··· Exercise data ···
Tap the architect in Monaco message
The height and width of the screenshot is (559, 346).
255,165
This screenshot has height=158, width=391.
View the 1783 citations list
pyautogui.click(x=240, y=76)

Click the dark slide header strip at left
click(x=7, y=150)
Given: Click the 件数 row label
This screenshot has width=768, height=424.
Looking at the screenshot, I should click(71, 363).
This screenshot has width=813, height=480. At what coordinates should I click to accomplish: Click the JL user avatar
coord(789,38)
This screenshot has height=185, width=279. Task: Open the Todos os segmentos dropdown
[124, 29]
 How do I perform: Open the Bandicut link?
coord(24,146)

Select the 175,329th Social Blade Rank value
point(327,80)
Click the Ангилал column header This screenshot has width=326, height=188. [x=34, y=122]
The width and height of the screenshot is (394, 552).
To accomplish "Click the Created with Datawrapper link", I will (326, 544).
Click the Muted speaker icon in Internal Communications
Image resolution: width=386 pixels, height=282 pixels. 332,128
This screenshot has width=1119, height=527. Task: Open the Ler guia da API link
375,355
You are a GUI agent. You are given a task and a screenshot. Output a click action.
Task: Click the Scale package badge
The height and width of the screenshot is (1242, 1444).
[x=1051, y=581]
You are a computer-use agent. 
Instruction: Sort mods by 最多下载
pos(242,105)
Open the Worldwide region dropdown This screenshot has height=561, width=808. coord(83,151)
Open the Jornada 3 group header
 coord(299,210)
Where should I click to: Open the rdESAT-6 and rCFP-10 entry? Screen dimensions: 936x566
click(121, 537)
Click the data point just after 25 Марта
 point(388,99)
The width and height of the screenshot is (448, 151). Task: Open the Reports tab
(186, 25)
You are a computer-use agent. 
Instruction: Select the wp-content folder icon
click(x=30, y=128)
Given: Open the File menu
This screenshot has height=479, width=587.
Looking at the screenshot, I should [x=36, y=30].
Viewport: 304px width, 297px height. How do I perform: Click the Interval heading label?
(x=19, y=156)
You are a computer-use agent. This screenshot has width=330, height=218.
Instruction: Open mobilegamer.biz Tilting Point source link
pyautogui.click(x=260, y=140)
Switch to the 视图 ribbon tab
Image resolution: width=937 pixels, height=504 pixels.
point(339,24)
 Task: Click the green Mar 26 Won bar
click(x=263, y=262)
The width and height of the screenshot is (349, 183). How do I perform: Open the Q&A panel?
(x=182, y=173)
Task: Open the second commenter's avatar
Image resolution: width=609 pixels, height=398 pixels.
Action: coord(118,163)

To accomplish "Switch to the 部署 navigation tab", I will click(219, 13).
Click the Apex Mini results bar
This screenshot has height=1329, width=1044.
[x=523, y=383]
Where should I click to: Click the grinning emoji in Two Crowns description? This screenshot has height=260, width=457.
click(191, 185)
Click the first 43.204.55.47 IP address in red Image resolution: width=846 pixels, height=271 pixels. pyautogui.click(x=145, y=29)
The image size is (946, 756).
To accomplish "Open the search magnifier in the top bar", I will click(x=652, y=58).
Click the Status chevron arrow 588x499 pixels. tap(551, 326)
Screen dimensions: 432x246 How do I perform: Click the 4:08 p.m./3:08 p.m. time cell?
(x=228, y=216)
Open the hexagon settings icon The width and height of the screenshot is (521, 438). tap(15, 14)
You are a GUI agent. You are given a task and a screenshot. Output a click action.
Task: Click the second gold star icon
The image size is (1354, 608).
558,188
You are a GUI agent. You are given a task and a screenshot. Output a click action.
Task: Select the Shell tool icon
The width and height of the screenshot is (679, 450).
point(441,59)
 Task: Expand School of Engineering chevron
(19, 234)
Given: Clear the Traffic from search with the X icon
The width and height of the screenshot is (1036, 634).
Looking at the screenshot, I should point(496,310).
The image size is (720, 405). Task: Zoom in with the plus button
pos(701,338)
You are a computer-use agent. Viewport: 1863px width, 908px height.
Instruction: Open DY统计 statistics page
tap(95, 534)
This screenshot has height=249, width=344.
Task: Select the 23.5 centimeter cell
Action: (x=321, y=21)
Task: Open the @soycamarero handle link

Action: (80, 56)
···
* **Aim of the task**
Every line above holding the string "second" should be listed.

* **Final answer**
Task: Open the second commenter's avatar
Task: Click the second gold star icon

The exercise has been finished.